WORKING DATA:
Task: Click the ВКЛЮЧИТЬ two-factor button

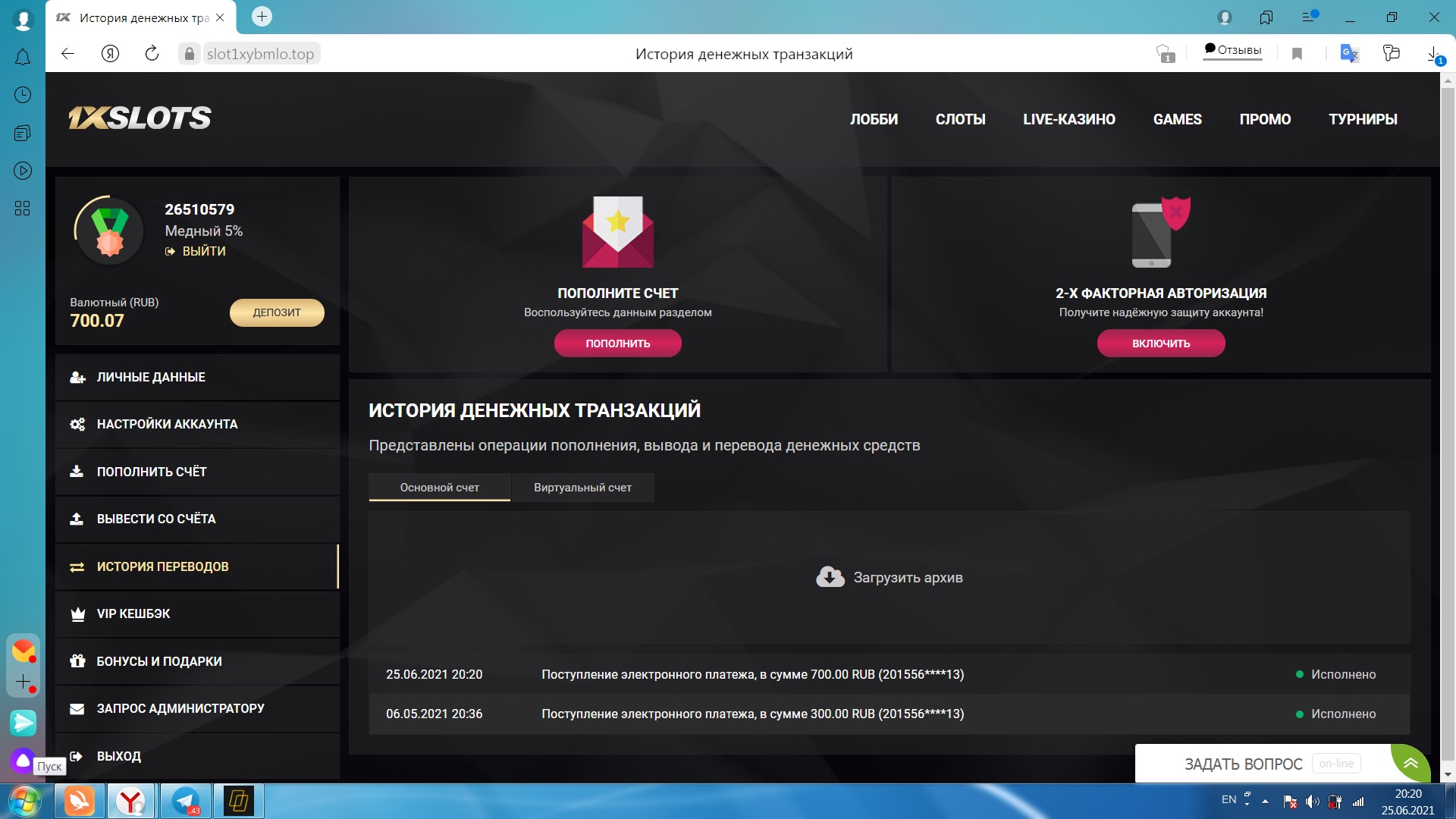Action: (x=1160, y=344)
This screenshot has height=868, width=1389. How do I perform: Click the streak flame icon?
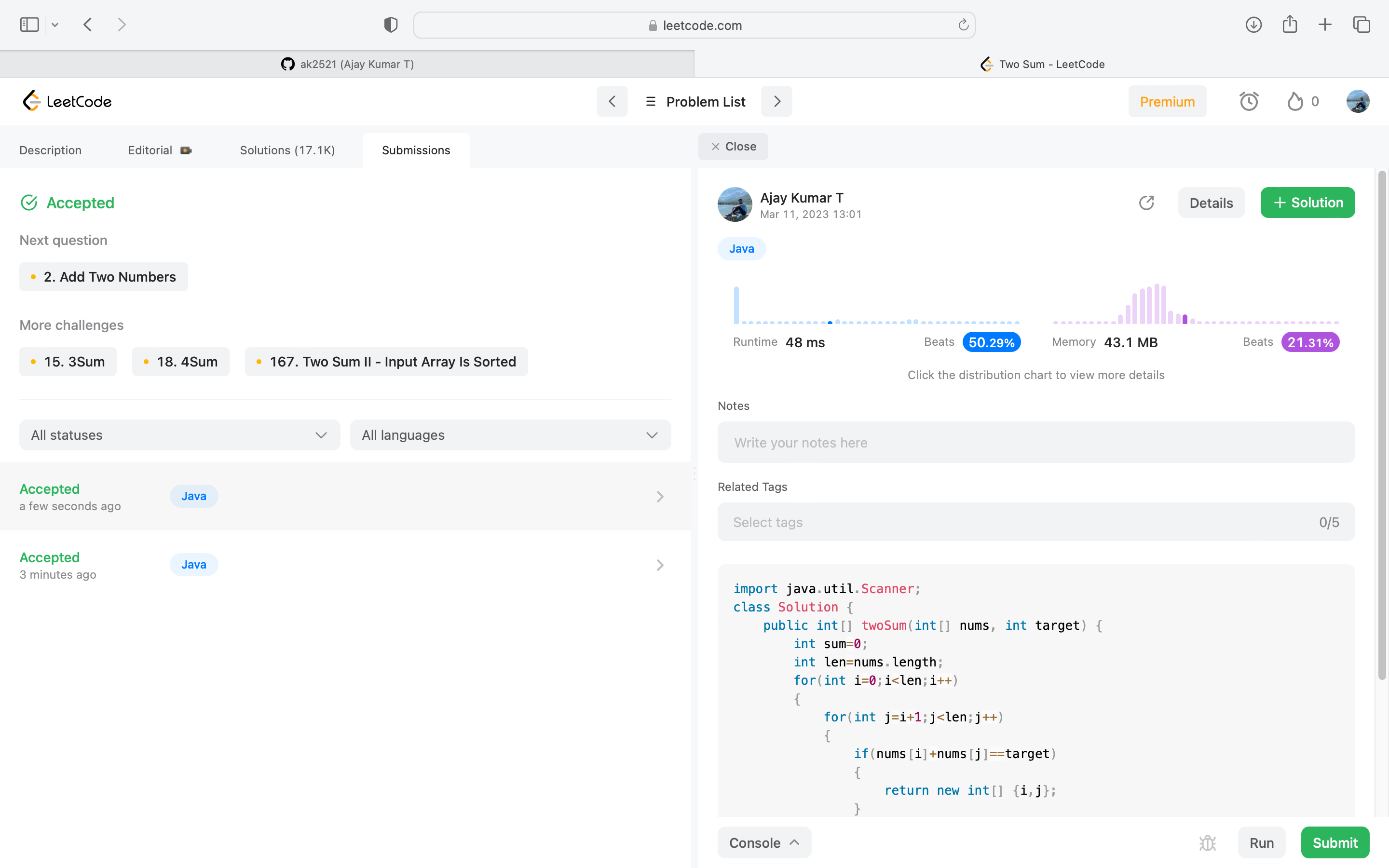click(x=1295, y=102)
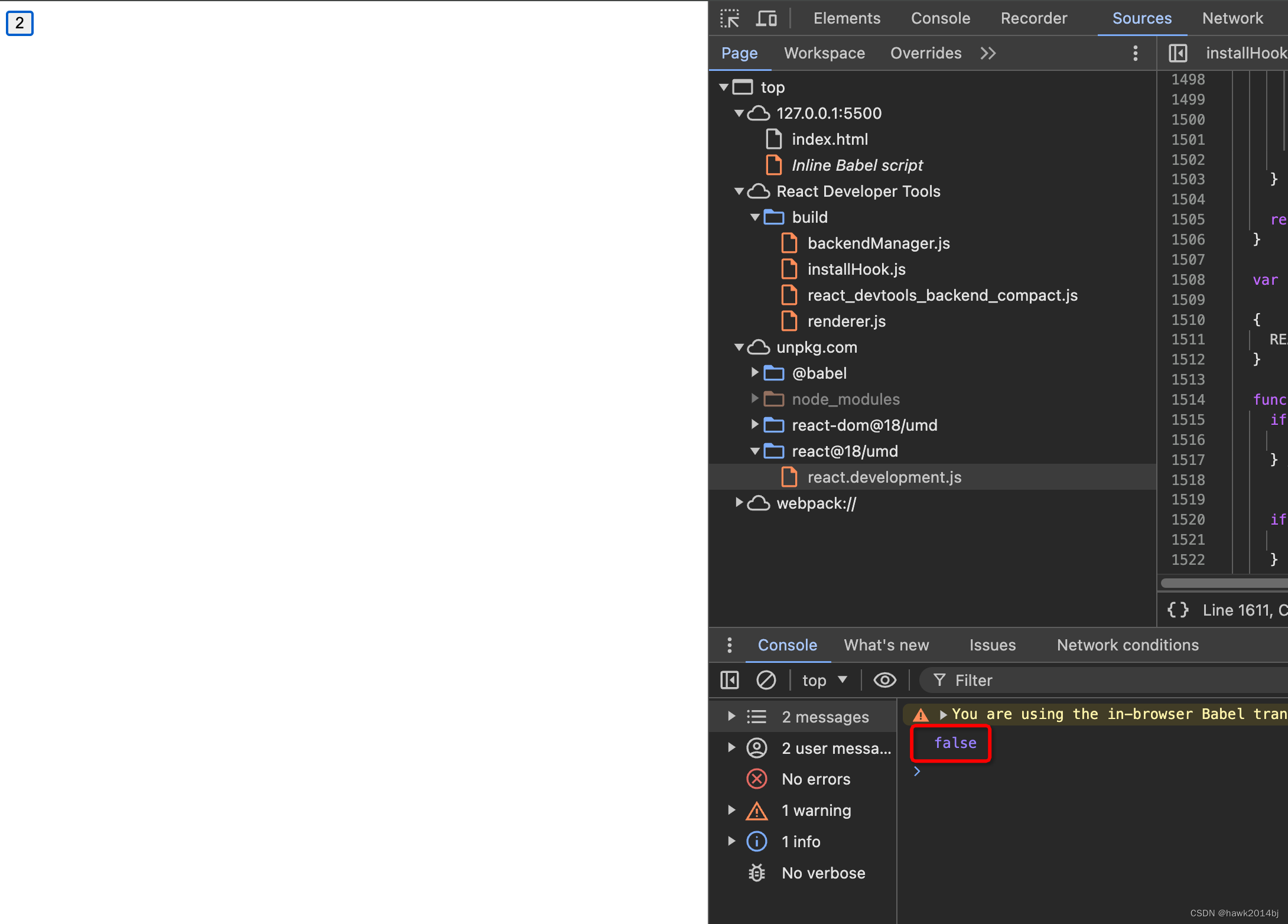Activate the inspect element picker icon

(730, 18)
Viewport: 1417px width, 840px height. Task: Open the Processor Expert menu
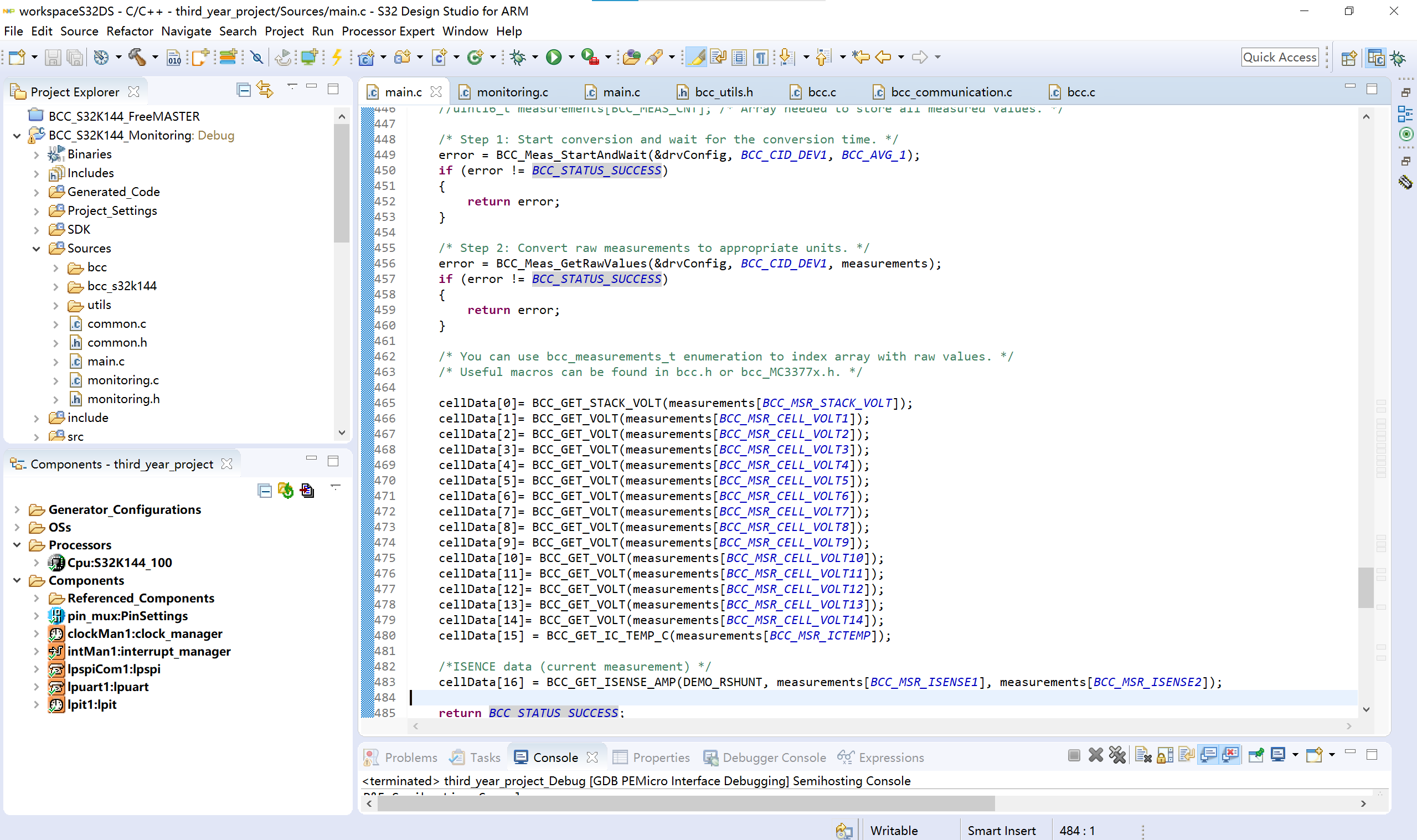[388, 31]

AIM OF THE EXERCISE:
Give the entries again, exactly and in full, with no image included.

OUTPUT:
Task: Click the ВКЛЮЧИТЬ two-factor button

Action: (x=1160, y=344)
This screenshot has height=868, width=1389. How do I perform: Click the streak flame icon?
click(x=1295, y=102)
Activate the inspect element picker icon

(730, 18)
Viewport: 1417px width, 840px height. Task: Open the Processor Expert menu
[388, 31]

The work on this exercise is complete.